▸ **Click-target data**:

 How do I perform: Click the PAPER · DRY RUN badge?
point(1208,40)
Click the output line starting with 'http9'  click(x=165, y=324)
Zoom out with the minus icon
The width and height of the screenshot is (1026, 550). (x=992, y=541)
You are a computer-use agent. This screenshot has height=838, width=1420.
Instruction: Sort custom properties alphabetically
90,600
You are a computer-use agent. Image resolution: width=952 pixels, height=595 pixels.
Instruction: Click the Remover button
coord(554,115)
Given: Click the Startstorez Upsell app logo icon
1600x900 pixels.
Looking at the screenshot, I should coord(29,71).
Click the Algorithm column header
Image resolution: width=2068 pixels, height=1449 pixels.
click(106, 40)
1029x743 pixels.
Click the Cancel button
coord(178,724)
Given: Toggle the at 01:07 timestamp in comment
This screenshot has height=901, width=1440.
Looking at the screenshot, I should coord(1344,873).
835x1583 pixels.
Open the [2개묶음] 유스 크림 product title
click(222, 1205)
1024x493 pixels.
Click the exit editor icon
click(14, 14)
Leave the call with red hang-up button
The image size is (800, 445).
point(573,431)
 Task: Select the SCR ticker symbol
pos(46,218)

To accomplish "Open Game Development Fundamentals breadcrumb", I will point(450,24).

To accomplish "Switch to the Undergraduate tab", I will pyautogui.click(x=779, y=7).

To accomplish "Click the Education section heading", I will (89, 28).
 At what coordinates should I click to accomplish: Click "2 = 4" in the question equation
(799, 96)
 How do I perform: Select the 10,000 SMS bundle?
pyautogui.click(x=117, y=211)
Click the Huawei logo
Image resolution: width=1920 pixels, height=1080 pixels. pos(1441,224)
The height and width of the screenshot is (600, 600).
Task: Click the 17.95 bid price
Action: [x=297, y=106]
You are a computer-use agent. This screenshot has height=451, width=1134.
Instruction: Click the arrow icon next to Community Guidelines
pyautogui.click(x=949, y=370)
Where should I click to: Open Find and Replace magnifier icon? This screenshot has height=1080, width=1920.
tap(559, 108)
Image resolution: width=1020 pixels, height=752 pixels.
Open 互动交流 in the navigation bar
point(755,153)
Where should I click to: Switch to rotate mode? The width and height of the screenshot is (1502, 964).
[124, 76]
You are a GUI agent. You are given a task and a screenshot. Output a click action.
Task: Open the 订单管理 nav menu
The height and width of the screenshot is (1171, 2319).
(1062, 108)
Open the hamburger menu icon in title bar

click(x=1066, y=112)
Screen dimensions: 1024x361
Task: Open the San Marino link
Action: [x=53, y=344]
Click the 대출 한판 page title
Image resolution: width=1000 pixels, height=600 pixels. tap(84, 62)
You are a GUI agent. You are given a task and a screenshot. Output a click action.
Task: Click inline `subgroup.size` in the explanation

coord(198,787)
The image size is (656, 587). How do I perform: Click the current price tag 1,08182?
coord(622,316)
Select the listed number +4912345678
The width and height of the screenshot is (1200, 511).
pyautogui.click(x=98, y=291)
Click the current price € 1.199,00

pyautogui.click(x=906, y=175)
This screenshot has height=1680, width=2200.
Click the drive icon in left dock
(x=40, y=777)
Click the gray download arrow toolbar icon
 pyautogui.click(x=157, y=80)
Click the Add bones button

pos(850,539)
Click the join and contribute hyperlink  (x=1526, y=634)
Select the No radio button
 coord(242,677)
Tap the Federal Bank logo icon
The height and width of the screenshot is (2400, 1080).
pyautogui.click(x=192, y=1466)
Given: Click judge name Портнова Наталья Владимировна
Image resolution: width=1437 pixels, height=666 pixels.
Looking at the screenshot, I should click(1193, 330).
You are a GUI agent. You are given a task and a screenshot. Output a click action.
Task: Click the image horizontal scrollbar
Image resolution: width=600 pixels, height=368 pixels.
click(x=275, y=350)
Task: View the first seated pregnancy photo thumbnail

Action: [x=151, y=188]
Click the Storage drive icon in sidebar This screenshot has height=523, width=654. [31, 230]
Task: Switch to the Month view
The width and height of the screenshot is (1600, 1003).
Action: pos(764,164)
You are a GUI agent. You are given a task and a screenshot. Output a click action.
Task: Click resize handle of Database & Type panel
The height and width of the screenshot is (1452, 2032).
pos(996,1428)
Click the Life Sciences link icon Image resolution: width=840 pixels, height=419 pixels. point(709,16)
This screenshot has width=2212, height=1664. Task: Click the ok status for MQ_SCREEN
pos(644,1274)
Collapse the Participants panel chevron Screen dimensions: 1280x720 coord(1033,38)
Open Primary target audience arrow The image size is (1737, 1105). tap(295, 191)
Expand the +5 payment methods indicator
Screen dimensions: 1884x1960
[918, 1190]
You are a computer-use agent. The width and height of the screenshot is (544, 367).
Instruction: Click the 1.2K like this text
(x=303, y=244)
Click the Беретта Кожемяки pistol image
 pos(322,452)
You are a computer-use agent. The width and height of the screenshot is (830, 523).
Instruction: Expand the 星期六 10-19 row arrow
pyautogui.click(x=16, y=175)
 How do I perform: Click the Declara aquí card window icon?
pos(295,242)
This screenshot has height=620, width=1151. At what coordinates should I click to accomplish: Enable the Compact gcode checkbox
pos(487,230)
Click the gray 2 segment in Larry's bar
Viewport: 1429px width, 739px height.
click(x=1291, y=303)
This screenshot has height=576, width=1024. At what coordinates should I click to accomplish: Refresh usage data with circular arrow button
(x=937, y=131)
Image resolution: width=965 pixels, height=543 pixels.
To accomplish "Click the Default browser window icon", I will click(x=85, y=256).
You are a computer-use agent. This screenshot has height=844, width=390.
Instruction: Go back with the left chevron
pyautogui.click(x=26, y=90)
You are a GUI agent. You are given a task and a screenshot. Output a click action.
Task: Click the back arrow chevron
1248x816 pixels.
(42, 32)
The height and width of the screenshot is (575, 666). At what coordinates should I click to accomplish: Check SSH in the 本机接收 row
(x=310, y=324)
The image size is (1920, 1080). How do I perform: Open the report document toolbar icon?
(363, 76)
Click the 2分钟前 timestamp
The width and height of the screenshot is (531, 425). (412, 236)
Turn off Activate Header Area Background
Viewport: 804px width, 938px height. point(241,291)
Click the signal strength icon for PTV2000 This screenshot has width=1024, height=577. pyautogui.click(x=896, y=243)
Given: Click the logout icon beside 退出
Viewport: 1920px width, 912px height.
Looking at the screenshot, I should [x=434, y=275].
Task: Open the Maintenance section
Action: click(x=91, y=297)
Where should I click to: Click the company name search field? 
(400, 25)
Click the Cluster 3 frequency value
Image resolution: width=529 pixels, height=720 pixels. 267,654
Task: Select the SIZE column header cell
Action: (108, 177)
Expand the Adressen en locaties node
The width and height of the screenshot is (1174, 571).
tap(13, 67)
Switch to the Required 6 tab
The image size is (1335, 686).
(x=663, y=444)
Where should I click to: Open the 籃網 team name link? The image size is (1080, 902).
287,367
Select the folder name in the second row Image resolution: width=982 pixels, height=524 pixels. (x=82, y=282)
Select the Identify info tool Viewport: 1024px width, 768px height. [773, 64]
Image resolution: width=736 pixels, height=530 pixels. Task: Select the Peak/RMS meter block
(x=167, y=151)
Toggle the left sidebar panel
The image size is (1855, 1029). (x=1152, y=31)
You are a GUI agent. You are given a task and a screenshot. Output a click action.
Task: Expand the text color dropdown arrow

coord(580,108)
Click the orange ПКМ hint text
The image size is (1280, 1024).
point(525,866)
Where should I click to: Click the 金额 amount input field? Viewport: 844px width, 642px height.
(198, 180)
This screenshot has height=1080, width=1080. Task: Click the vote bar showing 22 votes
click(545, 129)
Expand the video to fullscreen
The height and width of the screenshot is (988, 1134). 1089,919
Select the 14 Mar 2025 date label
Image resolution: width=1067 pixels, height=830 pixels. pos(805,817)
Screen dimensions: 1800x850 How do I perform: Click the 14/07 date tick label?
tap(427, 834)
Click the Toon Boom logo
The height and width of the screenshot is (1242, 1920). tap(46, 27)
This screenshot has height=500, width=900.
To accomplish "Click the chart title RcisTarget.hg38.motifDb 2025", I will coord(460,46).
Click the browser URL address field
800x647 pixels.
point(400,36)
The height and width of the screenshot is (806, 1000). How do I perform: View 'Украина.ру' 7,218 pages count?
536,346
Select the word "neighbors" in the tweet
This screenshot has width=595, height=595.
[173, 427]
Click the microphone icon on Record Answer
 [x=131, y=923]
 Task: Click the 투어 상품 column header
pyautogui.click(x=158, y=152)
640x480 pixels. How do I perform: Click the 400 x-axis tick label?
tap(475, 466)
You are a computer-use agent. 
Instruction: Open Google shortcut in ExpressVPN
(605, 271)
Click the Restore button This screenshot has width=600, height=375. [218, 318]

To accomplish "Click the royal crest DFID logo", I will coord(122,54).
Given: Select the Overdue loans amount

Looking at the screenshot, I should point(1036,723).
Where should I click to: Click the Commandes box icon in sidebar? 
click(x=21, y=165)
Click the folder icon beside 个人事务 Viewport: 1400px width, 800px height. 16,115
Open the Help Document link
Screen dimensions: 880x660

▸ **Your task**:
Copy the rows above word for word, from the line containing "Where should I click to: Click the Commandes" through the end of the rows, including both ends.

▸ **Task output**:
Where should I click to: Click the Commandes box icon in sidebar? 
click(x=21, y=165)
Click the folder icon beside 个人事务 Viewport: 1400px width, 800px height. 16,115
Open the Help Document link
Screen dimensions: 880x660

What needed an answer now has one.